■ Saved data entries ■

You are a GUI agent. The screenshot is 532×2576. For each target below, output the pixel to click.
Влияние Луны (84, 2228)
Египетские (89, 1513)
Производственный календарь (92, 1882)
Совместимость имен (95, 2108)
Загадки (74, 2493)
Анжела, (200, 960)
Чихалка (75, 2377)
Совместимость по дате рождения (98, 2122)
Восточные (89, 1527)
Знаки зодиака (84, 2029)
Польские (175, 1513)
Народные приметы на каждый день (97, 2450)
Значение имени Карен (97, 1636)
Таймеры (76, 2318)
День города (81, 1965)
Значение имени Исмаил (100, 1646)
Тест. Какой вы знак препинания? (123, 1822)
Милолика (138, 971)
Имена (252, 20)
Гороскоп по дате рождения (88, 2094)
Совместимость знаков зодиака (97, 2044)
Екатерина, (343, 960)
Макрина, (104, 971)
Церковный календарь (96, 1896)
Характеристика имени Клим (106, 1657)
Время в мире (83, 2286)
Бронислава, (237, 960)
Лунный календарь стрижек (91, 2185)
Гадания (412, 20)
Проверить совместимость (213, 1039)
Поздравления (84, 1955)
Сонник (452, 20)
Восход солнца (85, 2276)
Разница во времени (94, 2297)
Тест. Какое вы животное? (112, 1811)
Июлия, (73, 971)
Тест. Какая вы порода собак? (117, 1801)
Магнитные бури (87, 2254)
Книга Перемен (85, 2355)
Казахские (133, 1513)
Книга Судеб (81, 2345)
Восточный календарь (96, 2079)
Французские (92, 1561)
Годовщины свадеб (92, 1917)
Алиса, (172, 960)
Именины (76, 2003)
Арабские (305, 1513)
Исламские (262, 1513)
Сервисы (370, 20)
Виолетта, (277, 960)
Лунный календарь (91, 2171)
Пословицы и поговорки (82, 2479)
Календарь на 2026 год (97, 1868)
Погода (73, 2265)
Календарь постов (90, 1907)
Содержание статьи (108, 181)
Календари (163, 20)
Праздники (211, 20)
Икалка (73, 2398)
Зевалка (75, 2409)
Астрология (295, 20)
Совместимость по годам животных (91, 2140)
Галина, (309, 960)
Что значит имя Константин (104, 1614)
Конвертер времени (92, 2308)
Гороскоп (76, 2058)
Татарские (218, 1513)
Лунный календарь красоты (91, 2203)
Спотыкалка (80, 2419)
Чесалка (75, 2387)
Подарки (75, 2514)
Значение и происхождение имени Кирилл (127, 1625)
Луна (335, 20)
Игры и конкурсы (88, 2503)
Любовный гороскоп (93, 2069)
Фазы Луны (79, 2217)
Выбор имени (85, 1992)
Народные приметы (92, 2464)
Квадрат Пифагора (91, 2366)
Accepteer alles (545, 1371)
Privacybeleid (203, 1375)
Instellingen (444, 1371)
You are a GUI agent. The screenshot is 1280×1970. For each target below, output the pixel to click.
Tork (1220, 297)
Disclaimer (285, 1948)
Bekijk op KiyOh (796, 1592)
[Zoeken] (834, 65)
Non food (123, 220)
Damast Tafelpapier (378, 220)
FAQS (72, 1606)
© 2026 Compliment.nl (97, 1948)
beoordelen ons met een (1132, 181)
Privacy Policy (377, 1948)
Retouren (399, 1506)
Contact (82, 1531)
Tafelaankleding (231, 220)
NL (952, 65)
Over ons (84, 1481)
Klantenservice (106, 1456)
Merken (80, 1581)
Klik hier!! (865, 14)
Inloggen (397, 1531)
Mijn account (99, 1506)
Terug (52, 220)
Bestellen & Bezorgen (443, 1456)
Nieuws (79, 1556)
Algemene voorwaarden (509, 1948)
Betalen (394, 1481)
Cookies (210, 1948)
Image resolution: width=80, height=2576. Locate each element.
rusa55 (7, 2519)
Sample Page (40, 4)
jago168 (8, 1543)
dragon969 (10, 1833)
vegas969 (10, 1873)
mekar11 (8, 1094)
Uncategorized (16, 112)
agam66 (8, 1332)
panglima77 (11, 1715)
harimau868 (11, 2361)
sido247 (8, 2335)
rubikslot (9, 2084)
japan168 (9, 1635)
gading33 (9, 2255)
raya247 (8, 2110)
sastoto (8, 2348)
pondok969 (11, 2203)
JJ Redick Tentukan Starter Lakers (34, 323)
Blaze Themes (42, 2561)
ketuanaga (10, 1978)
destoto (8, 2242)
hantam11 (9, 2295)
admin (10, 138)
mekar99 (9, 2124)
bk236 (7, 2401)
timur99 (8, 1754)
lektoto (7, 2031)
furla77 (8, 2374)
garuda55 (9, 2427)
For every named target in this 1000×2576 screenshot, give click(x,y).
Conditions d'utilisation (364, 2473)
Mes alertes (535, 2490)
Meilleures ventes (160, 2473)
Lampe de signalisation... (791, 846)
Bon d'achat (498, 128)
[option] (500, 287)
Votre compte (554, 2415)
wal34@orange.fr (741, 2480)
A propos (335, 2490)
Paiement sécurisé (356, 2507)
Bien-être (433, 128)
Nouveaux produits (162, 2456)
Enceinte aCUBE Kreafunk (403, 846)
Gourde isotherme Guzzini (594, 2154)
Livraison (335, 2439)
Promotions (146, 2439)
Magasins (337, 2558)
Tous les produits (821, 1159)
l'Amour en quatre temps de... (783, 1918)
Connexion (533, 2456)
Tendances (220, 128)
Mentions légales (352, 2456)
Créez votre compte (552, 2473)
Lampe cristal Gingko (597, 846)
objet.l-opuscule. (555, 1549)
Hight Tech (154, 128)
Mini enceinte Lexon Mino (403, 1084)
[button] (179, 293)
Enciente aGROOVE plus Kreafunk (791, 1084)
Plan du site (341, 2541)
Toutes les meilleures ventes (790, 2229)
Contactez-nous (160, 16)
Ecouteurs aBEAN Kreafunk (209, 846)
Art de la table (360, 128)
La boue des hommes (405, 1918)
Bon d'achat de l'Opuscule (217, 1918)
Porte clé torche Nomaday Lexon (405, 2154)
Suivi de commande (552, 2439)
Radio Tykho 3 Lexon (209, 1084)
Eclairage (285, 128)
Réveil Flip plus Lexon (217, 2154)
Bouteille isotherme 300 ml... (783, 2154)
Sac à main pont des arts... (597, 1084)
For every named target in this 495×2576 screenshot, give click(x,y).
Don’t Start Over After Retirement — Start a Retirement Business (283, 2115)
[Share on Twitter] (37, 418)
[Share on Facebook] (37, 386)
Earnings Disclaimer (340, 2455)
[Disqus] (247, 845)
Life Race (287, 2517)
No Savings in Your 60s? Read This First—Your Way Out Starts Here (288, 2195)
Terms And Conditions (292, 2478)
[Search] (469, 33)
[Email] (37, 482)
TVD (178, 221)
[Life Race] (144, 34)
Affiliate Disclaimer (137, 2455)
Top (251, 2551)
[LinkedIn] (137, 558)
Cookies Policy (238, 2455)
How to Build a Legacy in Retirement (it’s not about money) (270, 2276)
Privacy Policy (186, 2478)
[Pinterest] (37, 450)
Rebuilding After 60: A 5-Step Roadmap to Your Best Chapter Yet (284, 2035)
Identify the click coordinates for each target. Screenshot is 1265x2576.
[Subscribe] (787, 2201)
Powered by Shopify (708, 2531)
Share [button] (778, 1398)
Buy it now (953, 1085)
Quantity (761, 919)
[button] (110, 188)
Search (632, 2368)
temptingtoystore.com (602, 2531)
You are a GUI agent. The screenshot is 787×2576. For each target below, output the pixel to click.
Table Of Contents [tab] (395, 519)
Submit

■ What is being asked ■
Once more, give all the records exactly as they were written.

■ Output below ■
You are a GUI agent. The screenshot is 532×2576. For each target below, output the pixel to click.
Влияние Луны (84, 2228)
Египетские (89, 1513)
Производственный календарь (92, 1882)
Совместимость имен (95, 2108)
Загадки (74, 2493)
Анжела, (200, 960)
Чихалка (75, 2377)
Совместимость по дате рождения (98, 2122)
Восточные (89, 1527)
Знаки зодиака (84, 2029)
Польские (175, 1513)
Народные приметы на каждый день (97, 2450)
Значение имени Карен (97, 1636)
Таймеры (76, 2318)
День города (81, 1965)
Значение имени Исмаил (100, 1646)
Тест. Какой вы знак препинания? (123, 1822)
Милолика (138, 971)
Имена (252, 20)
Гороскоп по дате рождения (88, 2094)
Совместимость знаков зодиака (97, 2044)
Екатерина, (343, 960)
Макрина, (104, 971)
Церковный календарь (96, 1896)
Характеристика имени Клим (106, 1657)
Время в мире (83, 2286)
Бронислава, (237, 960)
Лунный календарь стрижек (91, 2185)
Гадания (412, 20)
Проверить совместимость (213, 1039)
Поздравления (84, 1955)
Сонник (452, 20)
Восход солнца (85, 2276)
Разница во времени (94, 2297)
Тест. Какое вы животное? (112, 1811)
Июлия, (73, 971)
Тест. Какая вы порода собак? (117, 1801)
Магнитные бури (87, 2254)
Книга Перемен (85, 2355)
Казахские (133, 1513)
Книга Судеб (81, 2345)
Восточный календарь (96, 2079)
Французские (92, 1561)
Годовщины свадеб (92, 1917)
Алиса, (172, 960)
Именины (76, 2003)
Арабские (305, 1513)
Исламские (262, 1513)
Сервисы (370, 20)
Виолетта, (277, 960)
Лунный календарь (91, 2171)
Пословицы и поговорки (82, 2479)
Календарь на 2026 год (97, 1868)
Погода (73, 2265)
Календарь постов (90, 1907)
Содержание статьи (108, 181)
Календари (163, 20)
Праздники (211, 20)
Икалка (73, 2398)
Зевалка (75, 2409)
Астрология (295, 20)
Совместимость по годам животных (91, 2140)
Галина, (309, 960)
Что значит имя Константин (104, 1614)
Конвертер времени (92, 2308)
Гороскоп (76, 2058)
Татарские (218, 1513)
Лунный календарь красоты (91, 2203)
Спотыкалка (80, 2419)
Чесалка (75, 2387)
Подарки (75, 2514)
Значение и происхождение имени Кирилл (127, 1625)
Луна (335, 20)
Игры и конкурсы (88, 2503)
Любовный гороскоп (93, 2069)
Фазы Луны (79, 2217)
Выбор имени (85, 1992)
Народные приметы (92, 2464)
Квадрат Пифагора (91, 2366)
Accepteer alles (545, 1371)
Privacybeleid (203, 1375)
Instellingen (444, 1371)
You are a GUI agent. The screenshot is 1280×1970. For each target below, output the pixel to click.
Tork (1220, 297)
Disclaimer (285, 1948)
Bekijk op KiyOh (796, 1592)
[Zoeken] (834, 65)
Non food (123, 220)
Damast Tafelpapier (378, 220)
FAQS (72, 1606)
© 2026 Compliment.nl (97, 1948)
beoordelen ons met een (1132, 181)
Privacy Policy (377, 1948)
Retouren (399, 1506)
Contact (82, 1531)
Tafelaankleding (231, 220)
NL (952, 65)
Over ons (84, 1481)
Klantenservice (106, 1456)
Merken (80, 1581)
Klik hier!! (865, 14)
Inloggen (397, 1531)
Mijn account (99, 1506)
Terug (52, 220)
Bestellen & Bezorgen (443, 1456)
Nieuws (79, 1556)
Algemene voorwaarden (509, 1948)
Betalen (394, 1481)
Cookies (210, 1948)
Image resolution: width=80, height=2576. Locate each element.
rusa55 (7, 2519)
Sample Page (40, 4)
jago168 (8, 1543)
dragon969 (10, 1833)
vegas969 (10, 1873)
mekar11 (8, 1094)
Uncategorized (16, 112)
agam66 (8, 1332)
panglima77 (11, 1715)
harimau868 (11, 2361)
sido247 (8, 2335)
rubikslot (9, 2084)
japan168 (9, 1635)
gading33 (9, 2255)
raya247 (8, 2110)
sastoto (8, 2348)
pondok969 (11, 2203)
JJ Redick Tentukan Starter Lakers (34, 323)
Blaze Themes (42, 2561)
ketuanaga (10, 1978)
destoto (8, 2242)
hantam11 (9, 2295)
admin (10, 138)
mekar99 (9, 2124)
bk236 (7, 2401)
timur99 (8, 1754)
lektoto (7, 2031)
furla77 (8, 2374)
garuda55 (9, 2427)
For every named target in this 1000×2576 screenshot, give click(x,y).
Conditions d'utilisation (364, 2473)
Mes alertes (535, 2490)
Meilleures ventes (160, 2473)
Lampe de signalisation... (791, 846)
Bon d'achat (498, 128)
[option] (500, 287)
Votre compte (554, 2415)
wal34@orange.fr (741, 2480)
A propos (335, 2490)
Paiement sécurisé (356, 2507)
Bien-être (433, 128)
Nouveaux produits (162, 2456)
Enceinte aCUBE Kreafunk (403, 846)
Gourde isotherme Guzzini (594, 2154)
Livraison (335, 2439)
Promotions (146, 2439)
Magasins (337, 2558)
Tous les produits (821, 1159)
l'Amour en quatre temps de... (783, 1918)
Connexion (533, 2456)
Tendances (220, 128)
Mentions légales (352, 2456)
Créez votre compte (552, 2473)
Lampe cristal Gingko (597, 846)
objet.l-opuscule. (555, 1549)
Hight Tech (154, 128)
Mini enceinte Lexon Mino (403, 1084)
[button] (179, 293)
Enciente aGROOVE plus Kreafunk (791, 1084)
Plan du site (341, 2541)
Toutes les meilleures ventes (790, 2229)
Contactez-nous (160, 16)
Ecouteurs aBEAN Kreafunk (209, 846)
Art de la table (360, 128)
La boue des hommes (405, 1918)
Bon d'achat de l'Opuscule (217, 1918)
Porte clé torche Nomaday Lexon (405, 2154)
Suivi de commande (552, 2439)
Radio Tykho 3 Lexon (209, 1084)
Eclairage (285, 128)
Réveil Flip plus Lexon (217, 2154)
Bouteille isotherme 300 ml... (783, 2154)
Sac à main pont des arts... (597, 1084)
For every named target in this 495×2576 screenshot, give click(x,y).
Don’t Start Over After Retirement — Start a Retirement Business (283, 2115)
[Share on Twitter] (37, 418)
[Share on Facebook] (37, 386)
Earnings Disclaimer (340, 2455)
[Disqus] (247, 845)
Life Race (287, 2517)
No Savings in Your 60s? Read This First—Your Way Out Starts Here (288, 2195)
Terms And Conditions (292, 2478)
[Search] (469, 33)
[Email] (37, 482)
TVD (178, 221)
[Life Race] (144, 34)
Affiliate Disclaimer (137, 2455)
Top (251, 2551)
[LinkedIn] (137, 558)
Cookies Policy (238, 2455)
How to Build a Legacy in Retirement (it’s not about money) (270, 2276)
Privacy Policy (186, 2478)
[Pinterest] (37, 450)
Rebuilding After 60: A 5-Step Roadmap to Your Best Chapter Yet (284, 2035)
Identify the click coordinates for each target. Screenshot is 1265x2576.
[Subscribe] (787, 2201)
Powered by Shopify (708, 2531)
Share [button] (778, 1398)
Buy it now (953, 1085)
Quantity (761, 919)
[button] (110, 188)
Search (632, 2368)
temptingtoystore.com (602, 2531)
You are a GUI agent. The screenshot is 787×2576. For each target below, output the pixel to click.
Table Of Contents [tab] (395, 519)
Submit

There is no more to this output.